Apatow directed the film while also co-writing the screenplay with comedians Davidson and Dave Sirus. This was not the first time the pair had worked on a script together, as they had attempted once before with a concept Apatow had given them. While that script never left the early stages of development, it gave Davidson the opportunity to get into writing and eventually led to him wanting to dig deeper with a new inspiration: his own life.
“As Pete showed a willingness to explore some difficult material, we sat down and improvised and outlined for months,” Apatow said. “And we just talked about his life and also this fictional world we were creating and elements from his real life that could inspire story and characters for this fictional world.”
When creating the film’s world, one of the major characters that emerged was not a person, but a place: Staten Island. Few films have captured the essence of the borough on screen, the most notable being “The First Purge.” Apatow knew when going into the project that capturing Staten Island’s unique vibe was going to be one of his top priorities. He looked to portray it through specific landmarks locals would recognize. Above all, Apatow wanted Staten Island’s residents to feel that their home was being accurately depicted.
“It is its own bubble and its own culture,” Apatow said. “And we felt like if we shoot the entire movie there we’ll get a truthful look at what it feels like to be there.”
While location scouting, the group found it helpful to have Staten Island native Davidson on hand, as he was able to show them specific places he thought would be important to feature.
Once they began production on the film, they went through several rehearsals before finally shooting on Staten Island. From table reads in Los Angeles to rehearsals in New York City, this thoroughness allowed the team to connect with the characters and story on a deeper level. Apatow and Davidson used this as an opportunity to look closer at the script and feel that the proper preparation was done before filming started.
Once on set, in order to draw out authentic reactions and moments, he encouraged playing around with the script. With some scenes, he would film one version scripted and another with improvisation.

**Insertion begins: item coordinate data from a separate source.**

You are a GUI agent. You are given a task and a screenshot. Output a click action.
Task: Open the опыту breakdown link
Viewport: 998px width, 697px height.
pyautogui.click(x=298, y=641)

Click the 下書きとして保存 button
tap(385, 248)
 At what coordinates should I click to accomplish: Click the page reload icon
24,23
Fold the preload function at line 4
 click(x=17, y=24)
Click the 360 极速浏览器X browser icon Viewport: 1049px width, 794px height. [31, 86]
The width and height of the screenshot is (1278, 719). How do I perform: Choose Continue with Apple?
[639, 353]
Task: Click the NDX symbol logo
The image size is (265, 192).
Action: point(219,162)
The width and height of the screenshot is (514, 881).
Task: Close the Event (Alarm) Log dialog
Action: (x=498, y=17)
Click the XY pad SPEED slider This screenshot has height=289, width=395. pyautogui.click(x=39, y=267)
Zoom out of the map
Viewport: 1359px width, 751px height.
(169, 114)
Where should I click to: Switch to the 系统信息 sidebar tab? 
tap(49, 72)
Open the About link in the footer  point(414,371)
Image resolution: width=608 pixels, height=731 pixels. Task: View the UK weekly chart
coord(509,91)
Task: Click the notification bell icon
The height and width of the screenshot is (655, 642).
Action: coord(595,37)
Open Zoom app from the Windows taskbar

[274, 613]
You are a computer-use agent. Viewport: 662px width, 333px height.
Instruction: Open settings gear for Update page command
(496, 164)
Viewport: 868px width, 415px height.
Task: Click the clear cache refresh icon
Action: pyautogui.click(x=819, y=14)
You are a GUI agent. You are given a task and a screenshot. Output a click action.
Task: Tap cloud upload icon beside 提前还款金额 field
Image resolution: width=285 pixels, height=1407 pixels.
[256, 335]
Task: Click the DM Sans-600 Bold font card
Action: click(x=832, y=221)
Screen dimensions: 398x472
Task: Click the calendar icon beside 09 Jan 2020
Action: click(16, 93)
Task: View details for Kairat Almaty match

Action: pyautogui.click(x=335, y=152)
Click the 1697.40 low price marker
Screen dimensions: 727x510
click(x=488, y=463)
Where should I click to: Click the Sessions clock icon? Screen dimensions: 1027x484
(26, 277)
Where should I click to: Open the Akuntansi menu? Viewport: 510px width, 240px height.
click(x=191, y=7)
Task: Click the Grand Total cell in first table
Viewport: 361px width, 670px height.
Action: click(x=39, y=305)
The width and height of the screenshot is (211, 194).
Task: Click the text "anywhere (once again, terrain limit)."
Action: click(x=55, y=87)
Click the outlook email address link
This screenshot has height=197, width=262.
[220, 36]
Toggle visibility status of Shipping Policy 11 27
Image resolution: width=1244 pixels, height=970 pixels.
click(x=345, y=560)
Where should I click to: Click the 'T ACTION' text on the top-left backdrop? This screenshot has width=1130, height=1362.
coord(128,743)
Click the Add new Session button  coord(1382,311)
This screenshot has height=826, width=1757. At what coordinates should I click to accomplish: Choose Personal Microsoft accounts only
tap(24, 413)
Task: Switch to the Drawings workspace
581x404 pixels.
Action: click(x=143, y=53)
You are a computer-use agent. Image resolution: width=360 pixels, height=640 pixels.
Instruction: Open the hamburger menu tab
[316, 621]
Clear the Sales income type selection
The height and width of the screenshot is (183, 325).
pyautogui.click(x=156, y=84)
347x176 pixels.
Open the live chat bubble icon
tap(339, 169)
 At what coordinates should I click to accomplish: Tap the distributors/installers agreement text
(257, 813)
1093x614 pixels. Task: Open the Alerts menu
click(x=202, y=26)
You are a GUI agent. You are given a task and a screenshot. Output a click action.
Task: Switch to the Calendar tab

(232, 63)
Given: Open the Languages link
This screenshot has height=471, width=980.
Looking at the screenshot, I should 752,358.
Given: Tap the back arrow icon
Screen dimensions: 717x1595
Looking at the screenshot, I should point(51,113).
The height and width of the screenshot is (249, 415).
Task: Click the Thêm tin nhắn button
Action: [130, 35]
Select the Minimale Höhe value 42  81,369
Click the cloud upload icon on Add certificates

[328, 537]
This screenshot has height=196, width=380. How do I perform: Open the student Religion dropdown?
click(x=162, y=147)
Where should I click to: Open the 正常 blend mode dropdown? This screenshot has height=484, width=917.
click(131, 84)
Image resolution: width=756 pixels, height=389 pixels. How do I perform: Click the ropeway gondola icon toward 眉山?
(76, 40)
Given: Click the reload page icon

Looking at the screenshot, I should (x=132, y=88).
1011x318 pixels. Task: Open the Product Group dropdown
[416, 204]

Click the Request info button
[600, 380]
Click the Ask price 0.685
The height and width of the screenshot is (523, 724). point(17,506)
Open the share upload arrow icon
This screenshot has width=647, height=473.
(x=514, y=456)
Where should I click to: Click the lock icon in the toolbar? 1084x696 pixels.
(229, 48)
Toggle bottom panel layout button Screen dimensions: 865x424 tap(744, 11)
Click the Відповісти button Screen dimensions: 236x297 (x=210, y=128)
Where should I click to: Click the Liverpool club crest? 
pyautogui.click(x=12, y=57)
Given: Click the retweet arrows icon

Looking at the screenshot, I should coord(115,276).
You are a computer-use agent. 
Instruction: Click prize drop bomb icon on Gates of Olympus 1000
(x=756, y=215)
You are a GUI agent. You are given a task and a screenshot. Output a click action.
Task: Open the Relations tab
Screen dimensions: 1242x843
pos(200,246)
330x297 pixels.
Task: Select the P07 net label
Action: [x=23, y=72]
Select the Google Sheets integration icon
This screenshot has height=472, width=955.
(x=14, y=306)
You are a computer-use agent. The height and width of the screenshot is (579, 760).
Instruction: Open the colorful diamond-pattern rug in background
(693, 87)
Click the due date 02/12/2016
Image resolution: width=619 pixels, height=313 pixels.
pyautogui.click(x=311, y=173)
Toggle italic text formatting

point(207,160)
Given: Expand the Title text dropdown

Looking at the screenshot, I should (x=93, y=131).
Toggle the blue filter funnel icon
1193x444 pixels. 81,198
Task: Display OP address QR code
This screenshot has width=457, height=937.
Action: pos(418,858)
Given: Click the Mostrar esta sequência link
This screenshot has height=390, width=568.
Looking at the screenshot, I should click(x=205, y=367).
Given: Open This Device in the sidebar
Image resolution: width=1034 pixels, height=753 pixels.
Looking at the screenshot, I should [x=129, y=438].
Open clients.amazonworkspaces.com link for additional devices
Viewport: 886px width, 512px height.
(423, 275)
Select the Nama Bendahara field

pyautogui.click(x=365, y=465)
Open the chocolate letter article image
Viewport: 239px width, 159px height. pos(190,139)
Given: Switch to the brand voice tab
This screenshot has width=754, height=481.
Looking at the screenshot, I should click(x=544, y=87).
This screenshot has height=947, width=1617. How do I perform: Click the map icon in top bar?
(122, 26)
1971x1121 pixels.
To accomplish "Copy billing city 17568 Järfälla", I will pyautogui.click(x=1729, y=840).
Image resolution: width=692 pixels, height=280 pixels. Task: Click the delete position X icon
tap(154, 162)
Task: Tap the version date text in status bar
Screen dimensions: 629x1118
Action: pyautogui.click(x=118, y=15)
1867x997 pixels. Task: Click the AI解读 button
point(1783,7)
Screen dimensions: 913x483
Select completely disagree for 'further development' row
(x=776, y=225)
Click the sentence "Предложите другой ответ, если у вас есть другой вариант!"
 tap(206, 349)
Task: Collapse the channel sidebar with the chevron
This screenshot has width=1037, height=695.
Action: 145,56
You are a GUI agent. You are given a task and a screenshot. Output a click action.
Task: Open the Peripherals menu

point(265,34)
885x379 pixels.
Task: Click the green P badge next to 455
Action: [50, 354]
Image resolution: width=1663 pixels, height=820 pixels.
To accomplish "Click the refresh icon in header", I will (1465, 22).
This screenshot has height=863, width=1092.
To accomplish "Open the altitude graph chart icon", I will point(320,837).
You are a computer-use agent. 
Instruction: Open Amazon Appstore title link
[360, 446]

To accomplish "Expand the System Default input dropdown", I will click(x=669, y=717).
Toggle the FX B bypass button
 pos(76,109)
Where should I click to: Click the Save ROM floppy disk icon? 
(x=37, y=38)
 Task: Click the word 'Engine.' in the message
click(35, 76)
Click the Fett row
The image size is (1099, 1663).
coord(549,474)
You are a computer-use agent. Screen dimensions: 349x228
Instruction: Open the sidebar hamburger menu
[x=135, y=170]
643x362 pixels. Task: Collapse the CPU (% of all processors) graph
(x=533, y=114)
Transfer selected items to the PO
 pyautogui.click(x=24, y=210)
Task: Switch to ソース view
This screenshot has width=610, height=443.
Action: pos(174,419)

“A lot of people’s favorite moments in the movie were created during these loose moments,” Apatow said. “I really found that when you have very talented people around you who have writer’s minds, they add levels and layers that I could never think of alone.”
“The King of Staten Island” explores the idea of heroism and how people can be everyday heroes. Apatow saw this focus to be important, as he said he found few movies are focused on people whose lives are devoted to service. While working on the film, Apatow was able to consult with some firefighters and learn from them. One day, he jokingly asked if the job ever got boring and if it consisted of a lot of rescuing cats out of trees; the response he got from one of the firefighters stuck with him.
“The man said to me, ‘I know that sounds corny, but we just really like helping people,’” Apatow said. “And he was so sincere. It really touched me. And I think it is that every day quality that — to me — was so powerful. This was just the way they chose to live their life.”
The process of creating the film was a very personal experience for Davidson as he lost his father, an FDNY firefighter, on Sep. 11, 2001. While still containing the comedy that has come to be expected from Apatow’s work with a mix of Davidson’s distinct dark humor from “Saturday Night Live,” it also touches on the grief and mental health issues that can come from such a loss.
Apatow had previously worked on projects that dealt with both humor and mental health, such as Chris Gehtard’s “Career Suicide” for HBO and the popular TV show “Girls.” He attributes these experiences to giving him more insight and preparing him to guide Davidson as a co-writer and director with the sensitive material.
“I certainly was interested in Pete and working with him to come up with a story that would let people understand what he’s been through,” Apatow said. “And I felt like if we were able to do that well, a lot of people would relate to it because although this story is about the young person who lost their father who’s a firefighter, we’ve all lost somebody.”
The film takes this story and handles it with both consideration and comedy that will hopefully allow people to start discussions on mental health and loss in a constructive way. Apatow hopes that a film featuring these matters may give those going through similar issues a reassuring outlook and offer them a chance to have a laugh.
“I hope that the movie is helpful in some way, because it is about how somebody gets more support, learns more about themselves and hopefully evolves the next place in their development,” Apatow told WSN.
“The King of Staten Island” will premiere on Video on Demand on June 12, 2020.